▸ Work required
An exact copy of every entry is needed, with the images left out.

(Records from a collection)
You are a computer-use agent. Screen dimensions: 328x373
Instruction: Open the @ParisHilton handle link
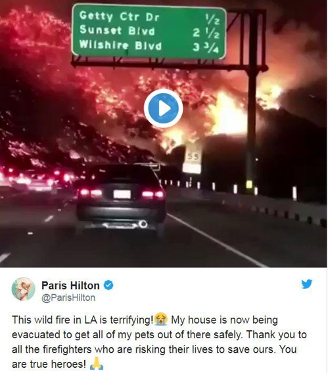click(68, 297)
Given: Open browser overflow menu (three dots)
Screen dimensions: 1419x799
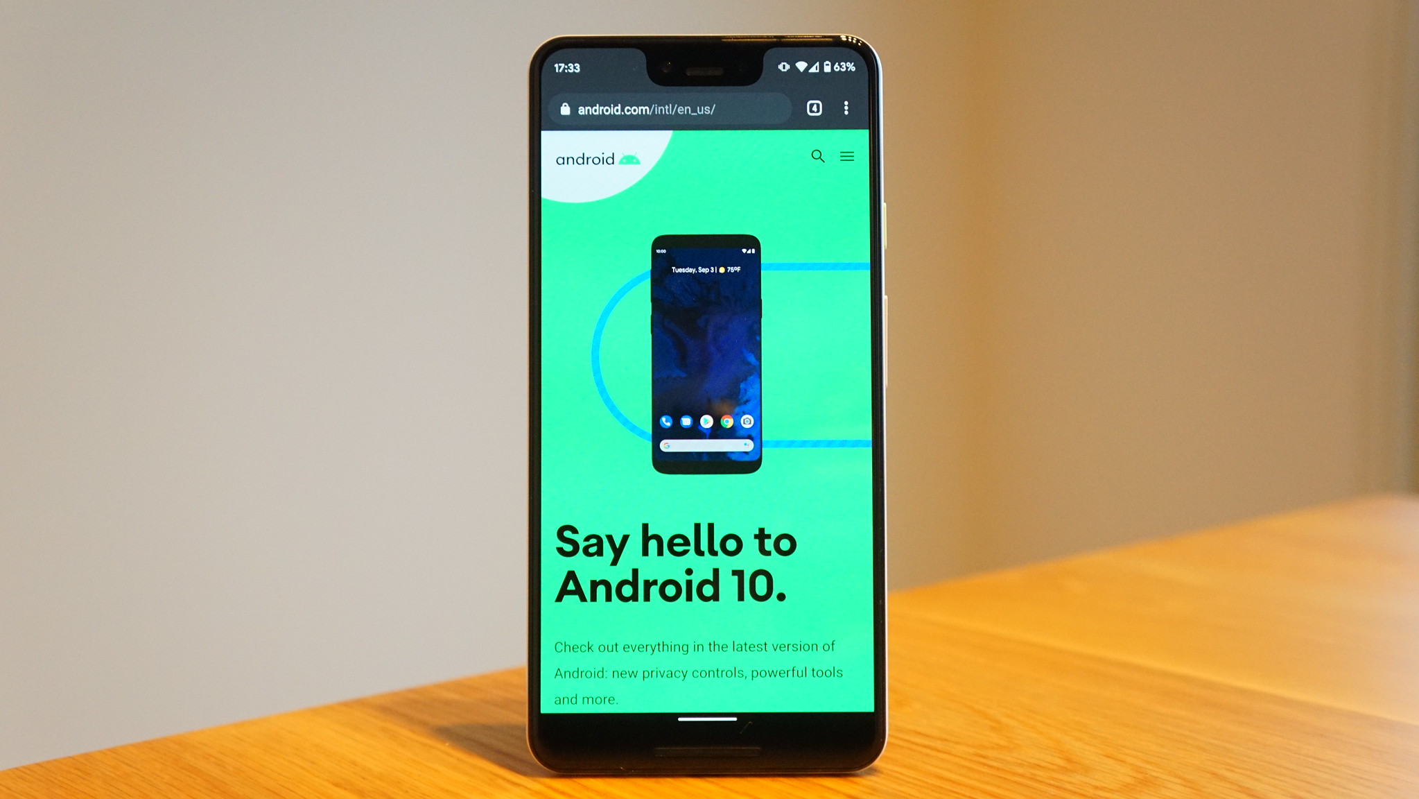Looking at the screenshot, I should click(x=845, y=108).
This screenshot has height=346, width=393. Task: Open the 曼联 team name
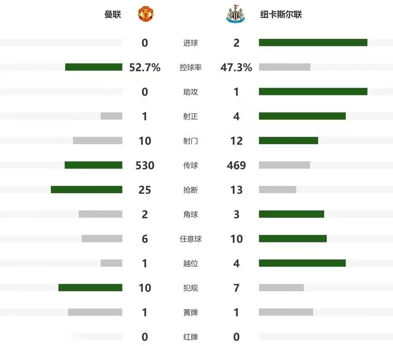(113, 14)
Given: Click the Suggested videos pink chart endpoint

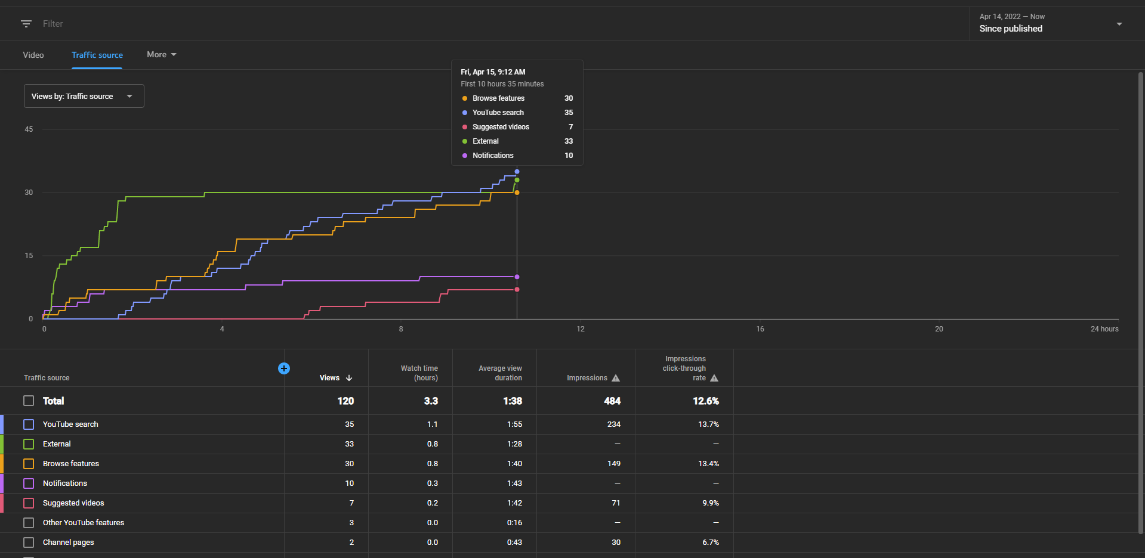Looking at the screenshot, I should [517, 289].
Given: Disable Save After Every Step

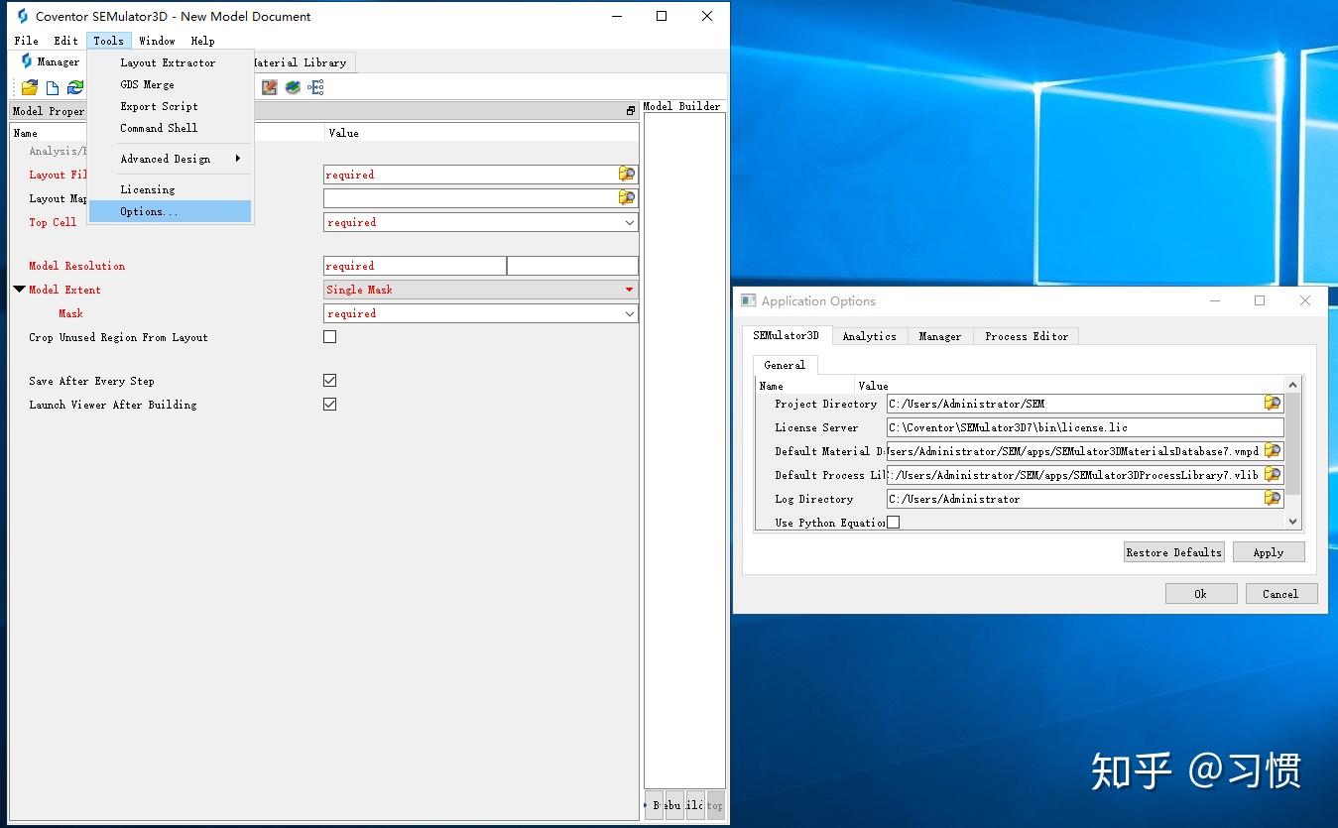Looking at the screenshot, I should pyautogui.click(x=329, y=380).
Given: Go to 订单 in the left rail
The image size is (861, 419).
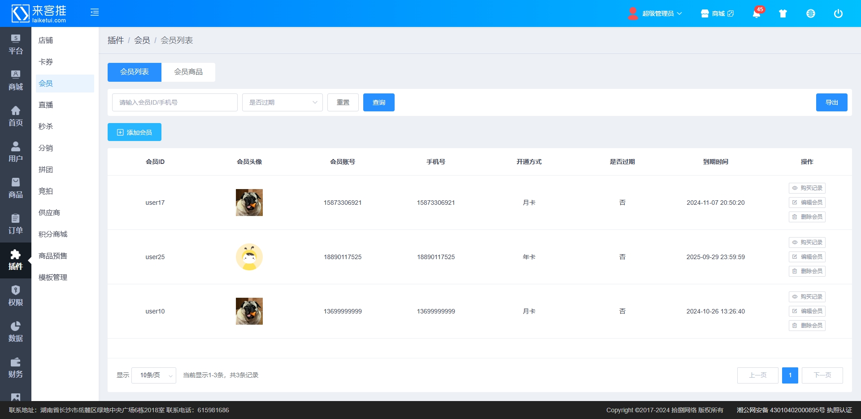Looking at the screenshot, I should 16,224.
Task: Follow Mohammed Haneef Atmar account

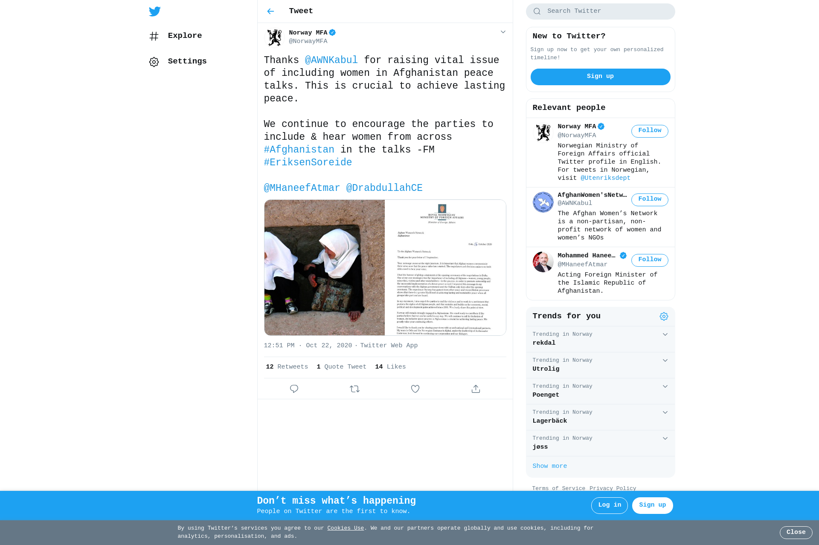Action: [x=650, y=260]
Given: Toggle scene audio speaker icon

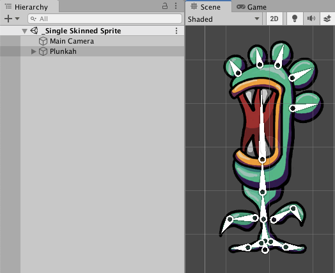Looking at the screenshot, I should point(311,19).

▸ Written response
You are a computer-use agent. Screen dimensions: 328x373
Instruction: Open the @ParisHilton handle link
click(68, 297)
Given: Open browser overflow menu (three dots)
Screen dimensions: 1419x799
Looking at the screenshot, I should click(x=845, y=108).
This screenshot has height=346, width=393. Task: Open the 曼联 team name
(113, 14)
Given: Click the Suggested videos pink chart endpoint

Looking at the screenshot, I should [517, 289].
Given: Disable Save After Every Step

Looking at the screenshot, I should pyautogui.click(x=329, y=380).
Given: Go to 订单 in the left rail
The image size is (861, 419).
Looking at the screenshot, I should 16,224.
Task: Follow Mohammed Haneef Atmar account

Action: [x=650, y=260]
Given: Toggle scene audio speaker icon

Looking at the screenshot, I should point(311,19).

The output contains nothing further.